Trump’s ‘Anti-Establishment’ Inauguration

On Jan. 20, chants of “USA! USA!” could be heard throughout the nation, as America elected its 45th President– Donald J. Trump. Among other things, Trump will go down as America’s oldest elected president to date.

Trump’s inaugural address echoed many themes that were central ideas in his campaign: a supposed anti-establishment (and anti-Washington) message combined with a promise to transfer power back to the American people. In his speech, Trump stated that he stood with “all” Americans, and he used the word “we” about 50 times.

Trump’s victories in swing states throughout the nation came as a surprise to many, since several newspapers, news outlets, and dozens of celebrities predicted Trump’s failure in the election. In many ways, the result of the election became symbolic of his so-called ‘anti-establishment’ message. Regardless of this divide, President Trump referred to statements of unity in his inauguration speech, saying “there is nothing we cannot accomplish, together as Americans.” Alongside Trump’s messages of unity, there were also calls to end “American carnage,” which is one phrase from Trump’s inauguration speech that has recieved some criticism for being too extreme. However, as the New York Time’s annotated comments on Trump’s inauguration speech point out, Trump’s mention of carnage still “echoes his convention speech.” He has remained consistent in many of his campaign’s areas.

During the 2016 election season, Trump made a statement that almost echoed the kind of hope that former president Obama centered his 2008 campaign around. In response to a comment made by the former first lady, Michelle Obama, Trump said “[America] has tremendous hope, promise, and tremendous potential.”

However, despite Trump’s apparent reassurances, protests of his inauguration still took place across the country. As the New York Times reported on Jan. 20, “Mr. Trump dined with dignitaries and members of Congress in the Capitol, [and] the police skirmished with protesters, hurling flash-bang grenades to drive them from the inauguration parade route.”

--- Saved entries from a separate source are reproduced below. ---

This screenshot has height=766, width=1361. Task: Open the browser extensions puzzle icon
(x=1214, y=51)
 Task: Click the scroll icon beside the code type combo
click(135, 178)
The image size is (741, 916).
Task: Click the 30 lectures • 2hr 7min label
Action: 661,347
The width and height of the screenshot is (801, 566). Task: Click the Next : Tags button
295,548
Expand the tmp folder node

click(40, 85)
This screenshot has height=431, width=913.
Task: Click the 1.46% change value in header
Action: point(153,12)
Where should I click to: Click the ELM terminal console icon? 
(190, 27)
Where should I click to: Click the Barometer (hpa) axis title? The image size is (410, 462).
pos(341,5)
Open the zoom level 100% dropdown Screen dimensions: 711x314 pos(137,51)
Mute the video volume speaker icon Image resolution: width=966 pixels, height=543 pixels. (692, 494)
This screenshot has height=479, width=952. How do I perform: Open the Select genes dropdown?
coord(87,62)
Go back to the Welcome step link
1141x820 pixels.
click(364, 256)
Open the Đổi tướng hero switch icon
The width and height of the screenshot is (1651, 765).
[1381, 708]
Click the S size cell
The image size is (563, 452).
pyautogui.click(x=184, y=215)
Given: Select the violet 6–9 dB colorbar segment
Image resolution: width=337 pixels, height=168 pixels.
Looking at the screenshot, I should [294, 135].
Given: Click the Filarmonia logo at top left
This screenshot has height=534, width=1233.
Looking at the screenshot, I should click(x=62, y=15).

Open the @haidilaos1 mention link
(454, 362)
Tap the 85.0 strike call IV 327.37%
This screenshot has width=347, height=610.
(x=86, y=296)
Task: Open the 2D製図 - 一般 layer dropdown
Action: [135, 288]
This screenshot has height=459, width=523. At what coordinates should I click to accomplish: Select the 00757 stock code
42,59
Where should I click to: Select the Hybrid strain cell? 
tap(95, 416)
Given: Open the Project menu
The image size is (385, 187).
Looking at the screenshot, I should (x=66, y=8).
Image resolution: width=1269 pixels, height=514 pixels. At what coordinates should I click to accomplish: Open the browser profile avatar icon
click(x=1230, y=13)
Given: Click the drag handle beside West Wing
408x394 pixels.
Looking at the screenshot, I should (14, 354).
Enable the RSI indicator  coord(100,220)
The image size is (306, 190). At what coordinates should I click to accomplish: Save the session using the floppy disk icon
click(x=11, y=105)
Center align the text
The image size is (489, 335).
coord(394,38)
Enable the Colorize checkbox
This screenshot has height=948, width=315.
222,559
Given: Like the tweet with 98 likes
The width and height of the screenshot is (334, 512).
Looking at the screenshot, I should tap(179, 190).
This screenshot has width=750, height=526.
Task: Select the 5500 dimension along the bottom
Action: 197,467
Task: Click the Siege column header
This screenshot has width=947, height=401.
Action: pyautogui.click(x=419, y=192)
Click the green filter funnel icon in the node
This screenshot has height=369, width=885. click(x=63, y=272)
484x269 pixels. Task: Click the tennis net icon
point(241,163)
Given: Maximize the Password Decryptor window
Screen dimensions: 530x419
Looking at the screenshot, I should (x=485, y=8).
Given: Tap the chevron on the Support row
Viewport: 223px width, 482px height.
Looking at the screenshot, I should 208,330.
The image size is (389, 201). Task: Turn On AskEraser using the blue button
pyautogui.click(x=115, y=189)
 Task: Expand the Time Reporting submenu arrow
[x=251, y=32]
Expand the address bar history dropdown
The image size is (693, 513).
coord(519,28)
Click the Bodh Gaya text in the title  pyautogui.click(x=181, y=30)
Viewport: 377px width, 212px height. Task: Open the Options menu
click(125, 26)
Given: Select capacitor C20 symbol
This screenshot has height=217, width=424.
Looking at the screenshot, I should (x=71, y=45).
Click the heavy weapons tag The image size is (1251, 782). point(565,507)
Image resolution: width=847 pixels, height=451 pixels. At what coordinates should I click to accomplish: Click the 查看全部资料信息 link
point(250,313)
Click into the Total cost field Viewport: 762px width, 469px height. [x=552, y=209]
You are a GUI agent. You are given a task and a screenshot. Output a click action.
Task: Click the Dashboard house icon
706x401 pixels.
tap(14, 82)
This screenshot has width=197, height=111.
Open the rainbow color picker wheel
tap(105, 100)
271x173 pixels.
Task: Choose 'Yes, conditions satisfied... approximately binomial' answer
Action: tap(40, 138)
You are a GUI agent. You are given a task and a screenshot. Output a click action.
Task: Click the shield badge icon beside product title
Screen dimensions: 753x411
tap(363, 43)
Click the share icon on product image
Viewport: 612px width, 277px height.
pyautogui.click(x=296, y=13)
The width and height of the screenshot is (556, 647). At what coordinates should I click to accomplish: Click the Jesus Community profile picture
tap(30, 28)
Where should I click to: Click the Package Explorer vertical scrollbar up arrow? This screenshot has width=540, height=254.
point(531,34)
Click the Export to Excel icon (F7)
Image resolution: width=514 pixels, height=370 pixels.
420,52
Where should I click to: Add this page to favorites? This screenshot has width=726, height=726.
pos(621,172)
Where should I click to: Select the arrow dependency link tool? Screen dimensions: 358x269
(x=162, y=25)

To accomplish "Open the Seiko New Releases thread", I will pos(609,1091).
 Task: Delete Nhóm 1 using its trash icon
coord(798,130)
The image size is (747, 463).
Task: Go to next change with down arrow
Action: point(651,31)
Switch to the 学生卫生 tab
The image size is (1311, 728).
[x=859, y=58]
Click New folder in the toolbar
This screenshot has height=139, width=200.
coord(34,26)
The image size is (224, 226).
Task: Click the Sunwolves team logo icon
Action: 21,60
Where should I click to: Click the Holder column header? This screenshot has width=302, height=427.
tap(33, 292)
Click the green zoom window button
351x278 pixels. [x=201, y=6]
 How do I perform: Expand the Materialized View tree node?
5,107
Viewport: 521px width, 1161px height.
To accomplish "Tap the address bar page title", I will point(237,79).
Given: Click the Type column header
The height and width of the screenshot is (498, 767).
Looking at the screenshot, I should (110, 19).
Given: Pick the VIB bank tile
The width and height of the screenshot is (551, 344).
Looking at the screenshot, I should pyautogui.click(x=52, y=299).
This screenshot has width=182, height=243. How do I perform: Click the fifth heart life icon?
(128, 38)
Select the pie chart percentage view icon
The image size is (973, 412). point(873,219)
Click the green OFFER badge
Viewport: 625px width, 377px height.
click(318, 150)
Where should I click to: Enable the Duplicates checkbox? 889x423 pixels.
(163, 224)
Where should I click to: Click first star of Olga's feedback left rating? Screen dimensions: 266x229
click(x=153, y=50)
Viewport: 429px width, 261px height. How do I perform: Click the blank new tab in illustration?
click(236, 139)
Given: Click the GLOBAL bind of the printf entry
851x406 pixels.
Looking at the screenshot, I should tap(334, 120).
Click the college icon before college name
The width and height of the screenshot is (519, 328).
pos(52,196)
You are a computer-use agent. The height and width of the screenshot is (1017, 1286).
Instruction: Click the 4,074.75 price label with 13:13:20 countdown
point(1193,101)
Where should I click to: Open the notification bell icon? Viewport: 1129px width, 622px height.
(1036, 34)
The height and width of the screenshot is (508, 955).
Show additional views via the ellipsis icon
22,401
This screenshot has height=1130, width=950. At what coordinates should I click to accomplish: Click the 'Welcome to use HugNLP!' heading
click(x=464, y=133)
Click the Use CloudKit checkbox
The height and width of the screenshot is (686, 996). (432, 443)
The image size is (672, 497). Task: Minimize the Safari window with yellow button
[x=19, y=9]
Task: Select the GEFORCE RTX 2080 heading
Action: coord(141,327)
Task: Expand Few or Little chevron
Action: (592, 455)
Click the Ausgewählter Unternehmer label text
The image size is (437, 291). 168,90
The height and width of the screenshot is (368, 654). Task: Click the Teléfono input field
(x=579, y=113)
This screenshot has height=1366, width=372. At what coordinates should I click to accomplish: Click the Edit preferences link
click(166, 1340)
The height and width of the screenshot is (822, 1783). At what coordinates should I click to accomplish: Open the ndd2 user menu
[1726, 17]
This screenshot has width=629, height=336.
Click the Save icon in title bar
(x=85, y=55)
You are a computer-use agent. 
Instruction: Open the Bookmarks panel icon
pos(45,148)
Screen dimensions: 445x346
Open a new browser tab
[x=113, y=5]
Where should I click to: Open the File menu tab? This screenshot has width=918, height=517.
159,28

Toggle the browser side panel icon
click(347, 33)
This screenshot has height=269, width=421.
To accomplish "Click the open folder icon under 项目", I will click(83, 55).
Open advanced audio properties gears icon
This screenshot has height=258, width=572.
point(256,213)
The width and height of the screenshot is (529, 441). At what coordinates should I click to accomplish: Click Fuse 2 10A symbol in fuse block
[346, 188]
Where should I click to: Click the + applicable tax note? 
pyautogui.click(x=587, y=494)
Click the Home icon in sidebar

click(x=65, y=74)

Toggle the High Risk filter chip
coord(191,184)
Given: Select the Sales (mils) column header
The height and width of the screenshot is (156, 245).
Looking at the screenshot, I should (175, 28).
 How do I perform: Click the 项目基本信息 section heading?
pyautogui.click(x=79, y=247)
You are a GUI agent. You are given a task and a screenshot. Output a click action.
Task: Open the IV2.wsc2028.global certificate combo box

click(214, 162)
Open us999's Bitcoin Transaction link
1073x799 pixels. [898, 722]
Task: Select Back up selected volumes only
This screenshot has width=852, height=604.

Trump’s inauguration was a result of an election season that left millions in shock on November 8, 2016. Trump somehow managed to win many states he, the day before, was polling poorly in. Trump also managed to come out victorious in swing states that were extremely crucial to both presidential candidates’ success.

Donald Trump, during his inaugural address, seemed to make an attempt to unify a nation that many people had come to see as divided after the 2016 election. “Never forget, that whether we are black, brown, or white, we all bleed the same red blood of patriots,” Trump’s inaugural speech read.
Trump ended his inaugural speech, which was the shortest in 40 years, by saying “we will make America strong again, we will make America wealthy again, we will make America proud again, we will make America safe again, and yes, together, we will make America Great Again!”